### Written task
Reproduce the listing verbatim from the line containing "Where should I click to: Tap the label" through the line containing "pyautogui.click(x=205, y=215)", including both of those lines.

[Element and text position data]
* * * *

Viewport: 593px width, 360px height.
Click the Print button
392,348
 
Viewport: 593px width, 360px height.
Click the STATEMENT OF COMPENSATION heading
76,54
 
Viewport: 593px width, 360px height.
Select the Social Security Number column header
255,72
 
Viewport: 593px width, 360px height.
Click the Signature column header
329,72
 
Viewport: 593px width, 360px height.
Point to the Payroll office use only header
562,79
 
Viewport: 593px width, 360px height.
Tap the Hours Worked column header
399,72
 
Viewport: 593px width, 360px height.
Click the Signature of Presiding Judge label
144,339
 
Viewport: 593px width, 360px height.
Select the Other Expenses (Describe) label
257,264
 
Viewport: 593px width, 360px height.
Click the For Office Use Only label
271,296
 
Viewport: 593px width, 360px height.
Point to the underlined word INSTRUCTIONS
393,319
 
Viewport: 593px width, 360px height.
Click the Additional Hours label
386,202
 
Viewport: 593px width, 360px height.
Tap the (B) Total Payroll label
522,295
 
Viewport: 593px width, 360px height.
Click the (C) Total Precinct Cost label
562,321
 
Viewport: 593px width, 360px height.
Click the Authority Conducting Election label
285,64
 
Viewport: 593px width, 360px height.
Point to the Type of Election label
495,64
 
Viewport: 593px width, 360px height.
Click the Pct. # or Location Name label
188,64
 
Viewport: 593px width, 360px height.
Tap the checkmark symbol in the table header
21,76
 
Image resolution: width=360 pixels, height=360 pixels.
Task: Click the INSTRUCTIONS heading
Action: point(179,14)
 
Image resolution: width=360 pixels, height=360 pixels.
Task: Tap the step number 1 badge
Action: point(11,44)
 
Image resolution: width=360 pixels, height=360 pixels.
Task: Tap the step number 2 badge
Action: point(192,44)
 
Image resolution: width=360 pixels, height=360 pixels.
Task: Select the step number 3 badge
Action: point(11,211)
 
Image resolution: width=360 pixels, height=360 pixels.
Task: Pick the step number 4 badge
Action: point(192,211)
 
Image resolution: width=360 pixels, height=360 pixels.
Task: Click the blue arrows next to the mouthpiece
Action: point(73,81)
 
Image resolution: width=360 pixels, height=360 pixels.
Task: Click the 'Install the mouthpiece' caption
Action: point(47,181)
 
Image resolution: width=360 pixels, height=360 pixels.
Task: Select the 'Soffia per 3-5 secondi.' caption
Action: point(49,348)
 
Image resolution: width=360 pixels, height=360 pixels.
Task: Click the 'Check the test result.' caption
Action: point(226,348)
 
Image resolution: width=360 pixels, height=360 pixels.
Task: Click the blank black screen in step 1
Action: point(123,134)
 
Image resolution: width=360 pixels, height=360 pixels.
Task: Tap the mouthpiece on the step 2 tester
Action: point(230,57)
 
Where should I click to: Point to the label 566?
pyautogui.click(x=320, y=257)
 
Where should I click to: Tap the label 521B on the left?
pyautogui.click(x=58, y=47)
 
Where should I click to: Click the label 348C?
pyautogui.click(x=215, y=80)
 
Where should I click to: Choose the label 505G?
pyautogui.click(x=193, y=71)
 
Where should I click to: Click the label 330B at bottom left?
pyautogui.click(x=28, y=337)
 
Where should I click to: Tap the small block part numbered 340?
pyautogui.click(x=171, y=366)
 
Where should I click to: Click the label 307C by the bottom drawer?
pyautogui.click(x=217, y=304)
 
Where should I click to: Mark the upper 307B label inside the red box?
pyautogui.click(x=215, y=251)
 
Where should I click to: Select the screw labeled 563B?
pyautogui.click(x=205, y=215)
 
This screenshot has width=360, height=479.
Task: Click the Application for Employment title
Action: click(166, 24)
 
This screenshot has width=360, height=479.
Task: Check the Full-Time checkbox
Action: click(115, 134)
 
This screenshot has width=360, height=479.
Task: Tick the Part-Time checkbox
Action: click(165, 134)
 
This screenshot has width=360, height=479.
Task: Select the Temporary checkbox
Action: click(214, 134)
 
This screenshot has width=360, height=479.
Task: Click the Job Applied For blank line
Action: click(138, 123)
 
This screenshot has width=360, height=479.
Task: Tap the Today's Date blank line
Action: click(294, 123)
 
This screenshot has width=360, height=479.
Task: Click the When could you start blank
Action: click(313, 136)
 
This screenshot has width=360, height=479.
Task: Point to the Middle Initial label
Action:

* * * *

### Reply
Where should I click to: Tap the label 521B on the left?
pyautogui.click(x=58, y=47)
 
Where should I click to: Click the label 348C?
pyautogui.click(x=215, y=80)
 
Where should I click to: Choose the label 505G?
pyautogui.click(x=193, y=71)
 
Where should I click to: Click the label 330B at bottom left?
pyautogui.click(x=28, y=337)
 
Where should I click to: Tap the small block part numbered 340?
pyautogui.click(x=171, y=366)
 
Where should I click to: Click the label 307C by the bottom drawer?
pyautogui.click(x=217, y=304)
 
Where should I click to: Mark the upper 307B label inside the red box?
pyautogui.click(x=215, y=251)
 
Where should I click to: Select the screw labeled 563B?
pyautogui.click(x=205, y=215)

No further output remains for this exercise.